— Prompt —
Could you reproduce every record below exactly, excluding all pictures?

==== Provided data

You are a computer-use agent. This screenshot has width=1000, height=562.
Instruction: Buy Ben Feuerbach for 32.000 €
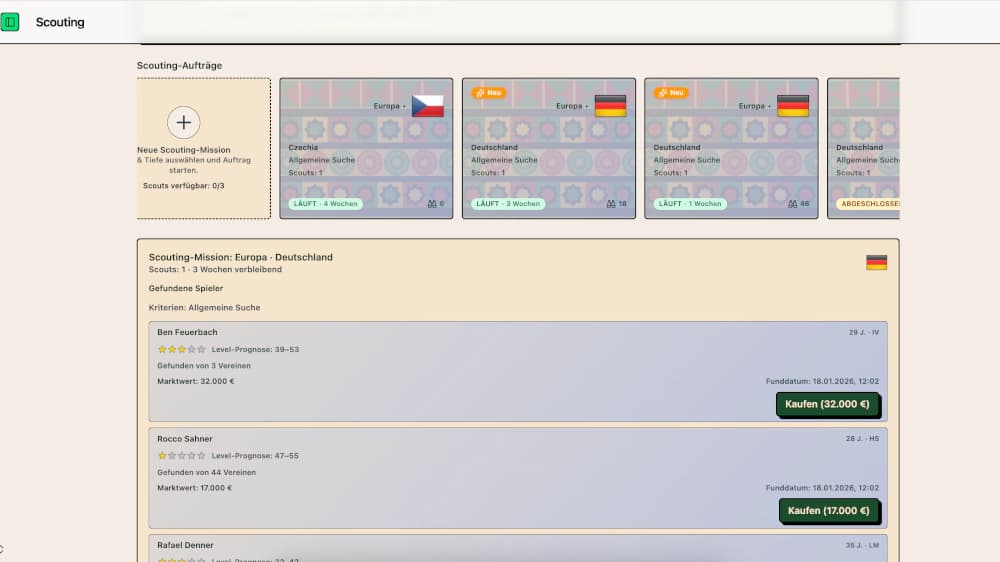tap(827, 404)
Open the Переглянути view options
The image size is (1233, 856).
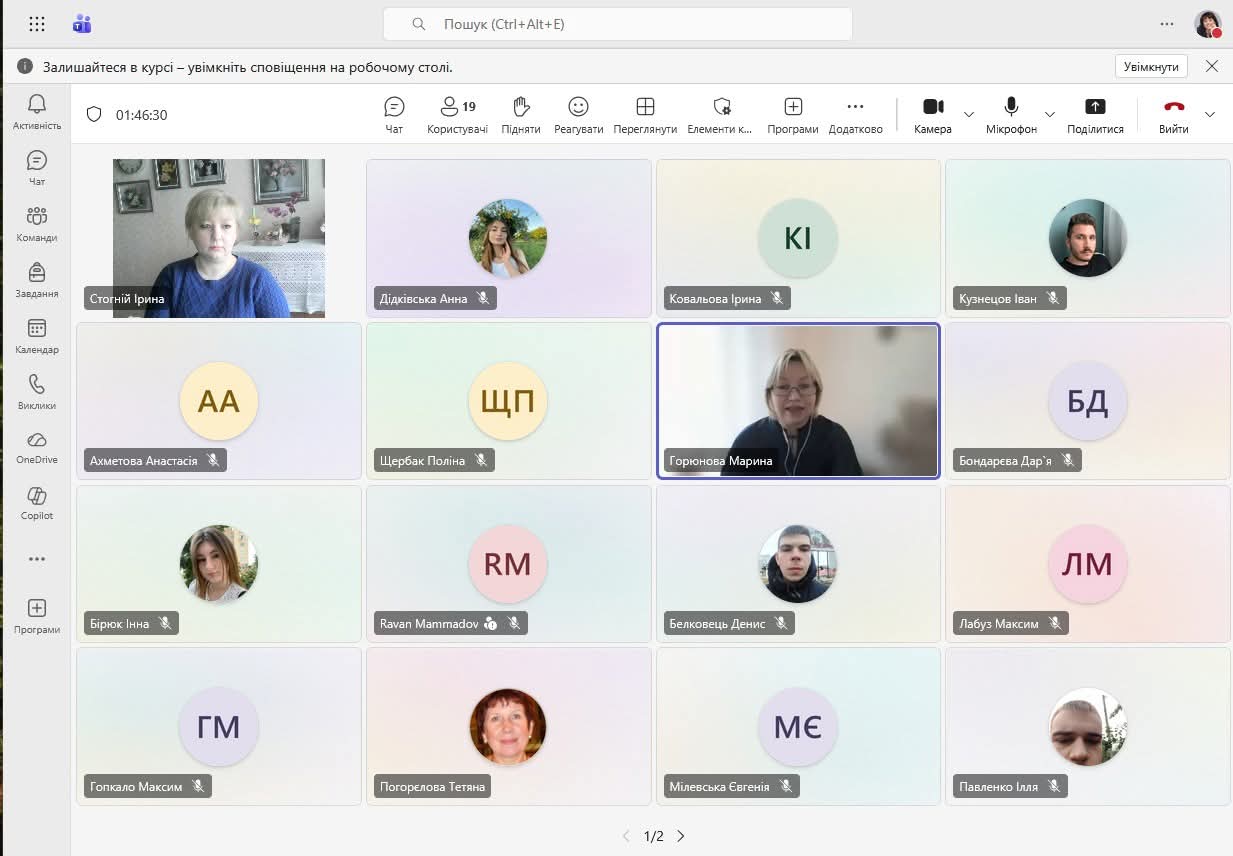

========

— Reply to the task —
You are a computer-use agent. This screenshot has width=1000, height=562.
Instruction: Buy Ben Feuerbach for 32.000 €
tap(827, 404)
Open the Переглянути view options
The image size is (1233, 856).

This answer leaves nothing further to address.